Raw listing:
□ □ □ □
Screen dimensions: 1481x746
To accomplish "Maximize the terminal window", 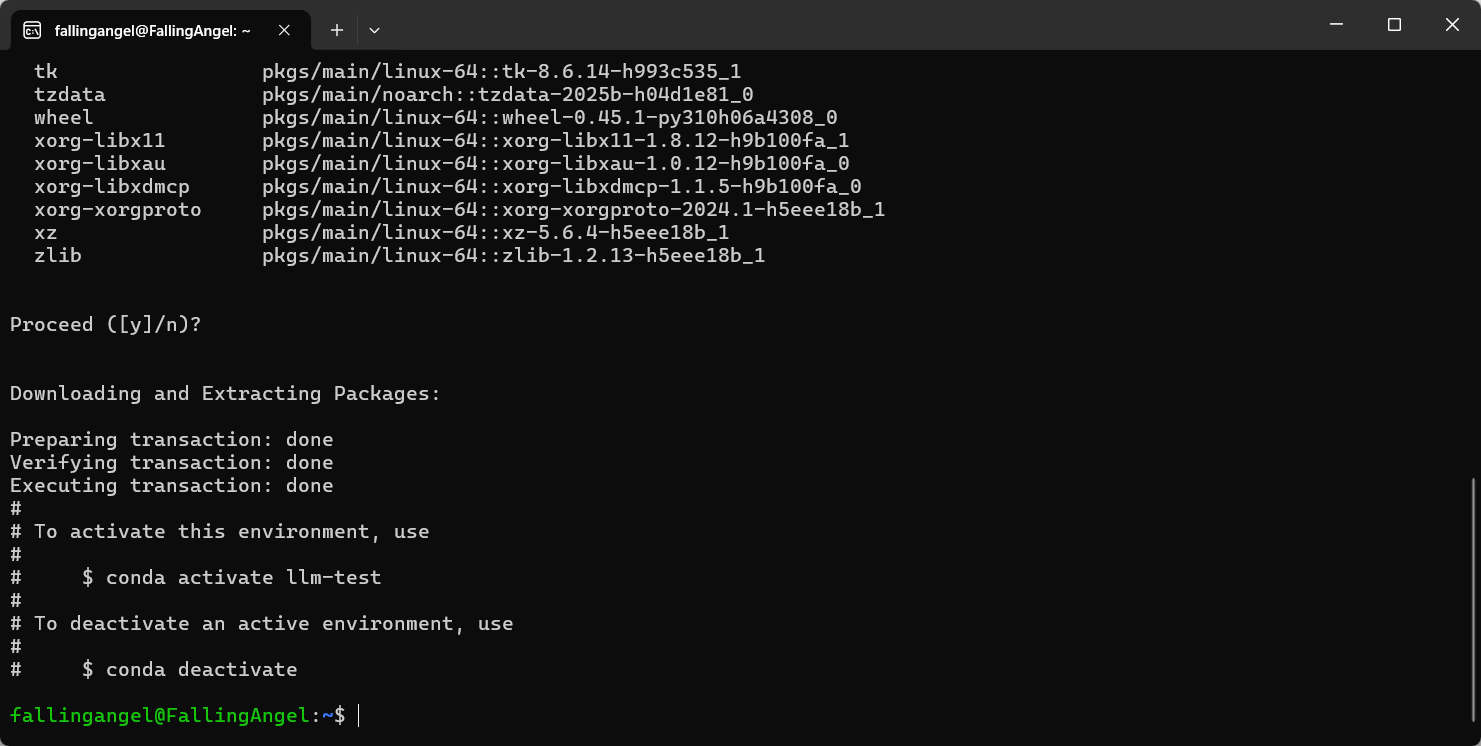I will click(x=1394, y=25).
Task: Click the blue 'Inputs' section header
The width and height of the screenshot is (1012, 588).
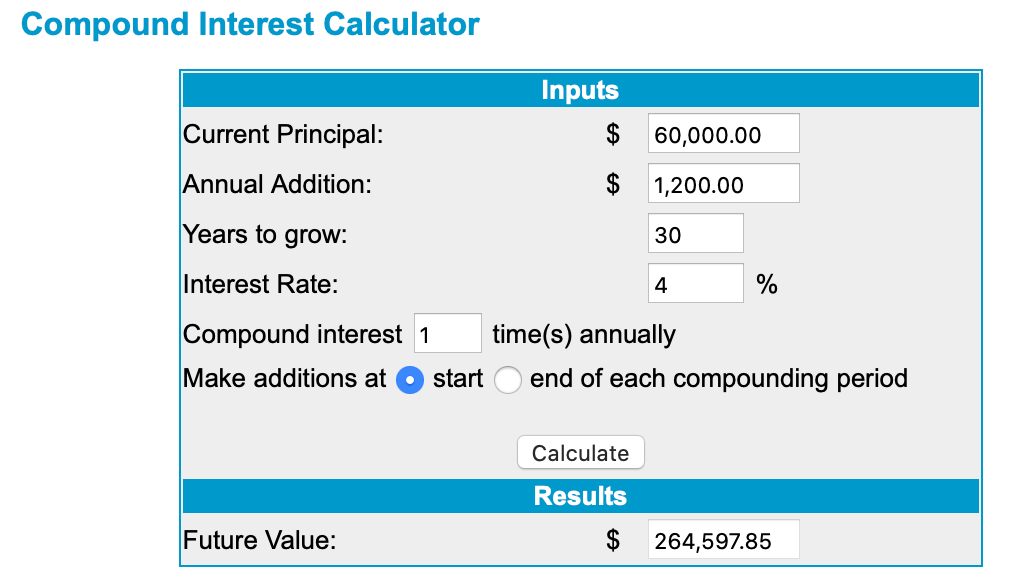Action: coord(580,91)
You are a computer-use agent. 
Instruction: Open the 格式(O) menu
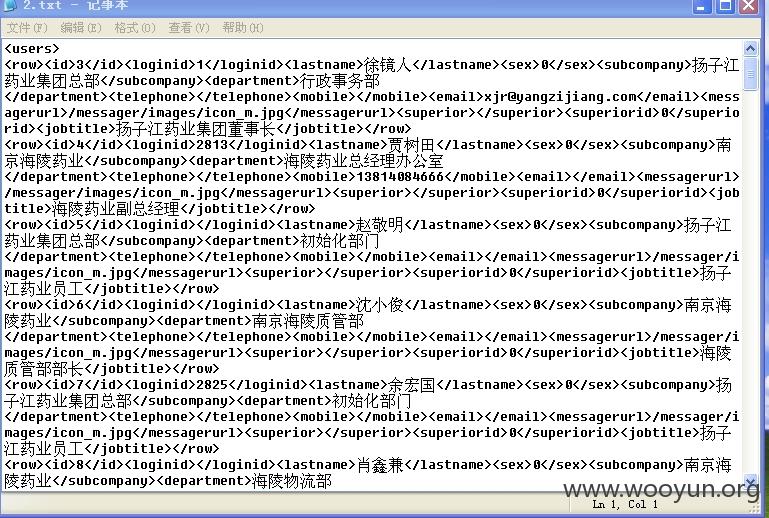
□ □ □ □
§ SHORT EXERCISE
Can you reproduce the lines of the listing word for word, from the line containing "Task: Click the blue 'Inputs' section header" through the end of the listing, leaving out the pictures?

§ SOLVED EXERCISE
Task: Click the blue 'Inputs' section header
The width and height of the screenshot is (1012, 588).
Action: coord(580,91)
You are a computer-use agent. 
Instruction: Open the 格式(O) menu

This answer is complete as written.